Many GP practices are ‘not yet safe’ for walk-in patients due to unsuitable reception areas, the BMA has said.
The BMA has said in its latest GP Committee bulletin that is still unsafe for walk-in patients who have not been triaged and that they ‘should only receive a face-to-face appointment if they need one’.
It comes as updated Public Health England (PHE) infection prevention and control (IPC) guidance makes no changes to PPE recommendations despite concerns over Covid transmission amid new face-to-face guidance.
Last month, new NHS England guidance said GP patients must now be offered face-to-face appointments if that is their preference and receptions must be open for walk-ins.
GPs have warned that many Covid-symptomatic patients are now attending face-to-face appointments having only had a negative rapid lateral flow test (LFT), putting GPs and staff at risk.
The BMA’s bulletin added: ‘With social distancing and infection protection and control measures still necessary, patients should only receive a face-to-face appointment if they need one, not simply because they demand one.
‘Many surgeries have restricted and unventilated reception areas and are not yet safe for patients to walk in without an assessment.’
In a letter to the health secretary last month, the BMA called on the Government to provide funding for premises development to ‘improve ventilation and space in waiting areas’.

- Input data:
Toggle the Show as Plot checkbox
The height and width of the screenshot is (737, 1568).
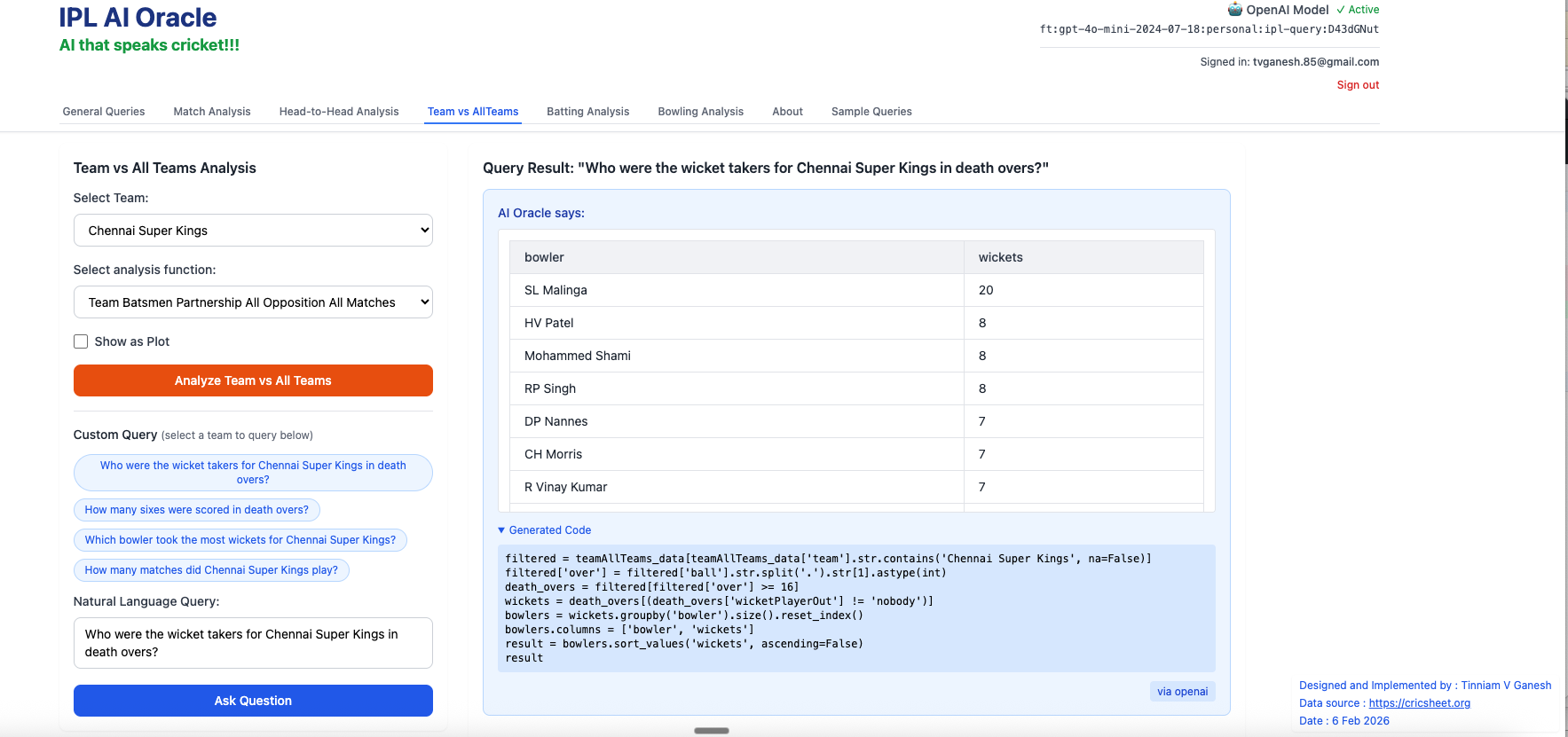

- Task requirements:
Return everything in the article above on walk-in patients at GP practices, word for word, from "The BMA’s bulletin" down to "they demand one.".

- Answer section:
The BMA’s bulletin added: ‘With social distancing and infection protection and control measures still necessary, patients should only receive a face-to-face appointment if they need one, not simply because they demand one.